WORK ITEM: Using the listing below, return each line exactly as it reads.

MATERIAL PROVIDED:
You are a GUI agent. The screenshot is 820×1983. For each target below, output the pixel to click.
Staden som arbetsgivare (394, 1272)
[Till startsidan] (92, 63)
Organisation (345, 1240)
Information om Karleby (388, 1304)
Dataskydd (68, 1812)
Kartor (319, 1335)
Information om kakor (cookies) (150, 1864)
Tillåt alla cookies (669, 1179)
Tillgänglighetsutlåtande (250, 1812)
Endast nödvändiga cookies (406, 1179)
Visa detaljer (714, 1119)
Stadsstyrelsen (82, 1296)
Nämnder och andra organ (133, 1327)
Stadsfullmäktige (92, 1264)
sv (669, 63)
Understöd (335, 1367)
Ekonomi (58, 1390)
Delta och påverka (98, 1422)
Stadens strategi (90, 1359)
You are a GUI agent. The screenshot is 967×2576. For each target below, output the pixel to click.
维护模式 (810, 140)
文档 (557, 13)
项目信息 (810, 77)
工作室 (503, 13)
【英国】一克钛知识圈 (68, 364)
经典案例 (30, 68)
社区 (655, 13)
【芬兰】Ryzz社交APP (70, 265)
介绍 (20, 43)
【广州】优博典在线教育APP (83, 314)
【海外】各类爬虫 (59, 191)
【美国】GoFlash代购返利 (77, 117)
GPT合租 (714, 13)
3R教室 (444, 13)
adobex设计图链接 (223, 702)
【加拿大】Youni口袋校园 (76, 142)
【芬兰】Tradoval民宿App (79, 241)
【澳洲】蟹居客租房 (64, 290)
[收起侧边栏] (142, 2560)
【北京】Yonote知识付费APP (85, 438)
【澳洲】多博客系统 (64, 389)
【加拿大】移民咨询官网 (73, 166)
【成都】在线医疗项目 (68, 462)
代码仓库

TASK ANSWER:
You are a GUI agent. The screenshot is 820×1983. For each target below, output the pixel to click.
Staden som arbetsgivare (394, 1272)
[Till startsidan] (92, 63)
Organisation (345, 1240)
Information om Karleby (388, 1304)
Dataskydd (68, 1812)
Kartor (319, 1335)
Information om kakor (cookies) (150, 1864)
Tillåt alla cookies (669, 1179)
Tillgänglighetsutlåtande (250, 1812)
Endast nödvändiga cookies (406, 1179)
Visa detaljer (714, 1119)
Stadsstyrelsen (82, 1296)
Nämnder och andra organ (133, 1327)
Stadsfullmäktige (92, 1264)
sv (669, 63)
Understöd (335, 1367)
Ekonomi (58, 1390)
Delta och påverka (98, 1422)
Stadens strategi (90, 1359)
You are a GUI agent. The screenshot is 967×2576. For each target below, output the pixel to click.
维护模式 (810, 140)
文档 (557, 13)
项目信息 (810, 77)
工作室 (503, 13)
【英国】一克钛知识圈 (68, 364)
经典案例 (30, 68)
社区 (655, 13)
【芬兰】Ryzz社交APP (70, 265)
介绍 (20, 43)
【广州】优博典在线教育APP (83, 314)
【海外】各类爬虫 (59, 191)
【美国】GoFlash代购返利 (77, 117)
GPT合租 (714, 13)
3R教室 (444, 13)
adobex设计图链接 (223, 702)
【加拿大】Youni口袋校园 (76, 142)
【芬兰】Tradoval民宿App (79, 241)
【澳洲】蟹居客租房 (64, 290)
[收起侧边栏] (142, 2560)
【北京】Yonote知识付费APP (85, 438)
【澳洲】多博客系统 (64, 389)
【加拿大】移民咨询官网 (73, 166)
【成都】在线医疗项目 (68, 462)
代码仓库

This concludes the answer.